On dirait les culottes de Tougas ! lança-t-il en riant.
    – Mais oui !
s’exclama immédiatement Claire. C’est sur le petit Tougas que j’ai vu ce
matériel-là.
    – Tu en es
sûre ? demanda Hubert.
    – Voyons, monsieur
Gendron, fit Gérald. Je pense l’Emile Tougas est le seul à avoir le front de
porter des pantalons de cette couleur-là dans la paroisse. Vous, en
porteriez-vous des comme ça ?
    – Sûrement
pas, répondit l’ingénieur en riant.
    Hubert
Gendron attendit que l’adolescent entre dans la maison pour reprendre à voix
basse, à l’intention de Claire :
    –  Le problème, c’est qu’on a eu toutes
sortes d’outils qui sont disparus du chantier depuis quelques semaines. Je dis
pas qu’ils ont été volés par…
    – Emile
Tougas.
    – Par Emile
Tougas. Est-ce que c’est possible ?
    – On peut pas
dire que les garçons d’Antonius Tougas ont une bien bonne réputation dans la paroisse,
déclara prudemment Claire. Emile, le plus jeune, est peut-être le pire.

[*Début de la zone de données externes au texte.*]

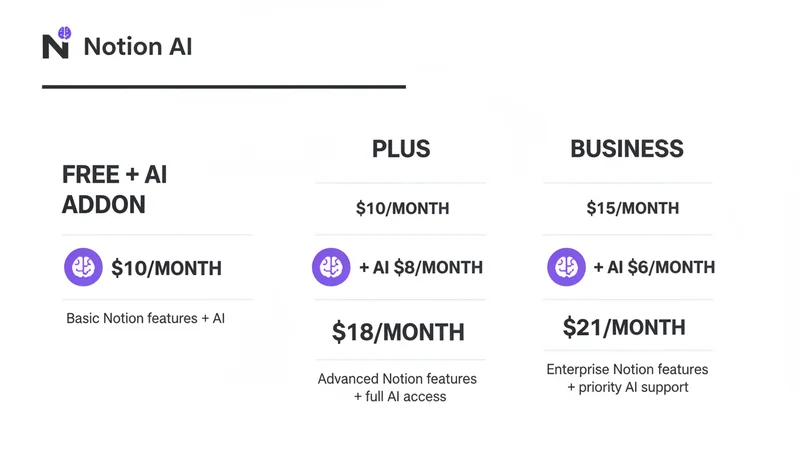This screenshot has height=450, width=800.
Task: Click the Free addon $10/MONTH price text
Action: coord(166,268)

    À ce moment-là, Eugène revint sur le balcon
avec sa pipe et sa blague à tabac. Il avait entendu la dernière remarque de sa
fille et décida de se mêler à la conversation.
    – As-tu l’intention
de faire venir la police ? demanda-t-il abruptement à l’ingénieur.
    – D’après
vous, est-ce que je devrais ?
    –  Je le sais pas trop, avoua le cultivateur
en allumant sa pipe. Antonius et sa femme en arrachent tellement avec leurs
garçons. Je pense qu’il y a juste René qui a un peu de bon sens dans la famille.

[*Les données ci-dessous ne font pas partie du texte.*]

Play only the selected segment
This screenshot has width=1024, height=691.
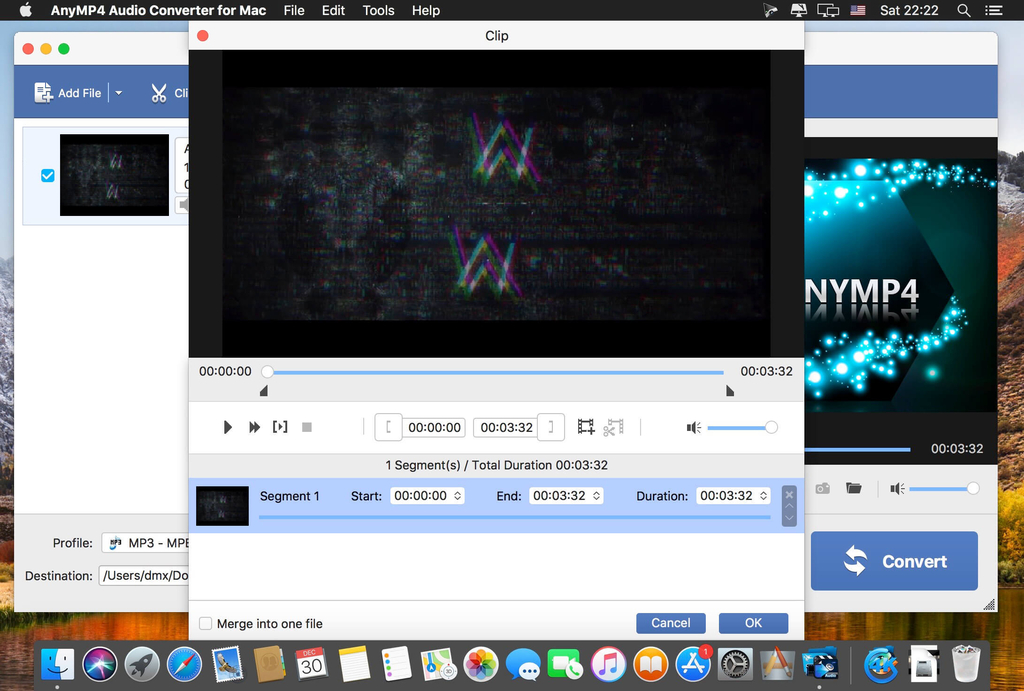pyautogui.click(x=280, y=427)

Si la police va les voir, toute la paroisse va en parler et ça va être la honte
de leur vie.
    Hubert regarda
Claire qui semblait approuver son père.
    – D’un autre
côté, j’aimerais récupérer ce qui nous a été volé, dit le jeune ingénieur. Je
pense que je vais d’abord aller voir les Tougas avec mon chef de chantier. S’il
y a moyen de se faire remettre ce que les jeunes ont volé, on va arrêter ça là.

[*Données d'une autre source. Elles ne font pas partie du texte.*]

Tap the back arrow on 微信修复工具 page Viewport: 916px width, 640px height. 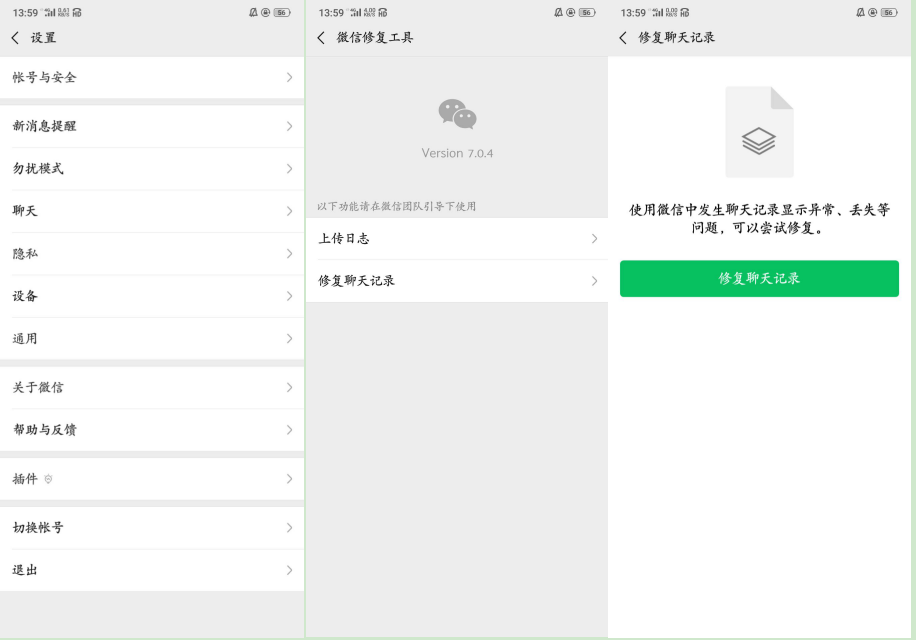[320, 37]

Je voudrais surtout pas causer du tort aux parents.
    Cette
décision charitable plut énormément à Claire. Elle découvrait une sensibilité
et une générosité chez Hubert Gendron que son Paulin Dufresne ne lui avait
jamais manifestées. Lorsque l’obscurité tomba, l’ingénieur se leva, prêt à
quitter.
    – Je pense qu’il
est temps que je rentre, dit-il avec un sourire. Il pleut plus et on dirait que
tous les maringouins de Saint-Jacques viennent de sortir en même temps.
    – Si t’es pas
pressé, tu peux venir t’asseoir un peu dans le salon, proposa Claire sans
réfléchir, tant cette offre lui semblait devenue tout à coup naturelle.
    – Avec
plaisir, accepta Hubert en la suivant à l’intérieur de la maison où il n’avait
pas mis les pieds depuis le jour où il avait acheté une courtepointe.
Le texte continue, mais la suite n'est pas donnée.